I do understand that 17th level wizards don't grow on trees, and that 14th level transmuters do not as well. However, 14th level is not all that rare in a world like Forgotten Realms. There are enough so that transmuters can run a business providing youthful appearance to pretty much any noble who wants. I don't want a world were every rich person or person with a title looks like a 20 year old. But given its availability, how does one explain otherwise? Why aren't these nobles paying to look 20? I would think most of them would want to, and could find a transmuter willing to do it since it costs the transmuter nothing except 8 hours of time. So you pay for the time and you get 3d10 years back. For inter-world consistency, I have to either decide every nobleperson or wealthy merchant looks 20 years old, or I have to come up with some reason why this youth is not given to everyone willing to pay for it.

I've had to, in 5th and 3.5, nerf Fabricate so that finely crafted items cannot be made no matter how skilled the caster is. Why? The spell destroys any economy in which it exists otherwise.

It is interesting to me that Wish cost 5,000 XP in 3rd edition and that was considered acceptable as a balancing issue for the spell, but in 5th edition no one has a problem with essentially the same spell doing the same thing for no cost at all.

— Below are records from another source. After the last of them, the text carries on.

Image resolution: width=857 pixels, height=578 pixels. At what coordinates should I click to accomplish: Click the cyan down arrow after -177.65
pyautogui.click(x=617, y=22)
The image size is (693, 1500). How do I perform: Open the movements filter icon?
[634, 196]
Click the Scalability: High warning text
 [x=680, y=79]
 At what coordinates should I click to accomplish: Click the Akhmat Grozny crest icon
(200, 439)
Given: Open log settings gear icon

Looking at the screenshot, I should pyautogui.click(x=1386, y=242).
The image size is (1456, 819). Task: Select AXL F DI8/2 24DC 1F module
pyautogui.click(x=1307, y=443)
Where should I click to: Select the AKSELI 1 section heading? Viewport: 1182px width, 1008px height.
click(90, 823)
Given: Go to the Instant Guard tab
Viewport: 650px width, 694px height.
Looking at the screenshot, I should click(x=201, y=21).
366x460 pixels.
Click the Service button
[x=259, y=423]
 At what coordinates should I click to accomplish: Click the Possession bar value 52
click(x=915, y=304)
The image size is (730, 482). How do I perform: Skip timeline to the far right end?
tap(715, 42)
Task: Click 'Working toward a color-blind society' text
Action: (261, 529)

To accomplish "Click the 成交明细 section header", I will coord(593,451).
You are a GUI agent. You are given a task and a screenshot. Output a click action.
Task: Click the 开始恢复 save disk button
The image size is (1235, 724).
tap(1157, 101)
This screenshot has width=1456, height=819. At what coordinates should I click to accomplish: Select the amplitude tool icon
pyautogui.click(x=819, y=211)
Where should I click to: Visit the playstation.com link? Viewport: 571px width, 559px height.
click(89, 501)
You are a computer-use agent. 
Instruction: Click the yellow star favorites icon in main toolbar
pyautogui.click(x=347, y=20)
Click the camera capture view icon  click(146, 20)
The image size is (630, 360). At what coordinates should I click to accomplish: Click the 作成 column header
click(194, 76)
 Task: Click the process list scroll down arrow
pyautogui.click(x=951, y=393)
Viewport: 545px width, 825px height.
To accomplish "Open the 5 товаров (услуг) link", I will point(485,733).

Well, to be honest, you're expecting a level of consistency and realism that D&D has never been particularly good at, and has--pretty conclusively--gotten worse at modelling over time. Speed, movement, and rate of attack (especially with things like bows vs. crossbows) is incredibly wonky. No D&D economy has ever made sense, with vast riches buried underground and no meaningful evidence of the industrial and mining capacity necessary to make all these fortifications or the tools and valuables that fill them. Religion--specifically, theology and philosophy--are so paper-thin and ill-thought-out, it's painful. Spells like Continual Flame, beings like zombies (undead which need neither rest nor sustenance), and items like Decanters of Endless Water, are effectively power sources for perpetual motion machines, yet no one has ever considered USING them for that purpose? Highly experienced people can fall out of a five-story building and keep fighting? Rings of Sustenance, Purify Food and Water, and Create Food and Water should nearly eliminate hunger; Wands of Cure Light Wounds (in 3.x, anyway) should almost completely eliminate death by injury; death by disease should be almost unknown (assuming the large numbers of Good-aligned 6th-level Clerics are taking their jobs seriously and have some way to receive payment/compensation for the service), and death by poison should be fairly rare (Delay Poison and Neutralize Poison are on like five different class lists)...

I could go on but that's probably overkill already. The point is, magic is deeply unrealistic and doesn't make much sense if you try to apply rigorous logic to its use. If you want to play in FR, you're pretty much always going to have to deal with some kind of crud like this, because the setting is TEEMING with high-level spellcasters who apparently love to sit on their butts, do absolutely nothing (except, like, look through telescopes or whatever), and hate getting paid exorbitant sums of money to do advanced magic for rich people.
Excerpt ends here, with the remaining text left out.